▸ INFORMATION GIVEN:
━━━━

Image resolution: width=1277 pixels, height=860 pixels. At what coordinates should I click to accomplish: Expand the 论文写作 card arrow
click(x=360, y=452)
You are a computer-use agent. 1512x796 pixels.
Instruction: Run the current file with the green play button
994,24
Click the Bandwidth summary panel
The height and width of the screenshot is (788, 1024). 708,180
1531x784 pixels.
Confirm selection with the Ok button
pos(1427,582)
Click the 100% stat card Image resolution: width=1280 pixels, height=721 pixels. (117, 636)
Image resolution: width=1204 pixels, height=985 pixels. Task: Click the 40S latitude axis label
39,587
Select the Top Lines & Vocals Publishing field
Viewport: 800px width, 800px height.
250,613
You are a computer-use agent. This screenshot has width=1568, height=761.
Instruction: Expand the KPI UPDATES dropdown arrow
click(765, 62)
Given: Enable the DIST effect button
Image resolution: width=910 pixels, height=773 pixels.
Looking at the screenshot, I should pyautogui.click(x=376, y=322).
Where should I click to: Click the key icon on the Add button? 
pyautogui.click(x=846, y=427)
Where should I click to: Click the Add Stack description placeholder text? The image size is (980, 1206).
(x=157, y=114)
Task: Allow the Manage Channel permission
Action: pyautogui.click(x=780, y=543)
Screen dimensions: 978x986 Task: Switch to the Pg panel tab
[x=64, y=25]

━━━━

▸ WRITTEN INSTRUCTION: Duplicate every line of the listing above, without altering anything.

▸ TASK SOLUTION:
Image resolution: width=1277 pixels, height=860 pixels. At what coordinates should I click to accomplish: Expand the 论文写作 card arrow
click(x=360, y=452)
You are a computer-use agent. 1512x796 pixels.
Instruction: Run the current file with the green play button
994,24
Click the Bandwidth summary panel
The height and width of the screenshot is (788, 1024). 708,180
1531x784 pixels.
Confirm selection with the Ok button
pos(1427,582)
Click the 100% stat card Image resolution: width=1280 pixels, height=721 pixels. (117, 636)
Image resolution: width=1204 pixels, height=985 pixels. Task: Click the 40S latitude axis label
39,587
Select the Top Lines & Vocals Publishing field
Viewport: 800px width, 800px height.
250,613
You are a computer-use agent. This screenshot has width=1568, height=761.
Instruction: Expand the KPI UPDATES dropdown arrow
click(765, 62)
Given: Enable the DIST effect button
Image resolution: width=910 pixels, height=773 pixels.
Looking at the screenshot, I should pyautogui.click(x=376, y=322).
Where should I click to: Click the key icon on the Add button? 
pyautogui.click(x=846, y=427)
Where should I click to: Click the Add Stack description placeholder text? The image size is (980, 1206).
(x=157, y=114)
Task: Allow the Manage Channel permission
Action: pyautogui.click(x=780, y=543)
Screen dimensions: 978x986 Task: Switch to the Pg panel tab
[x=64, y=25]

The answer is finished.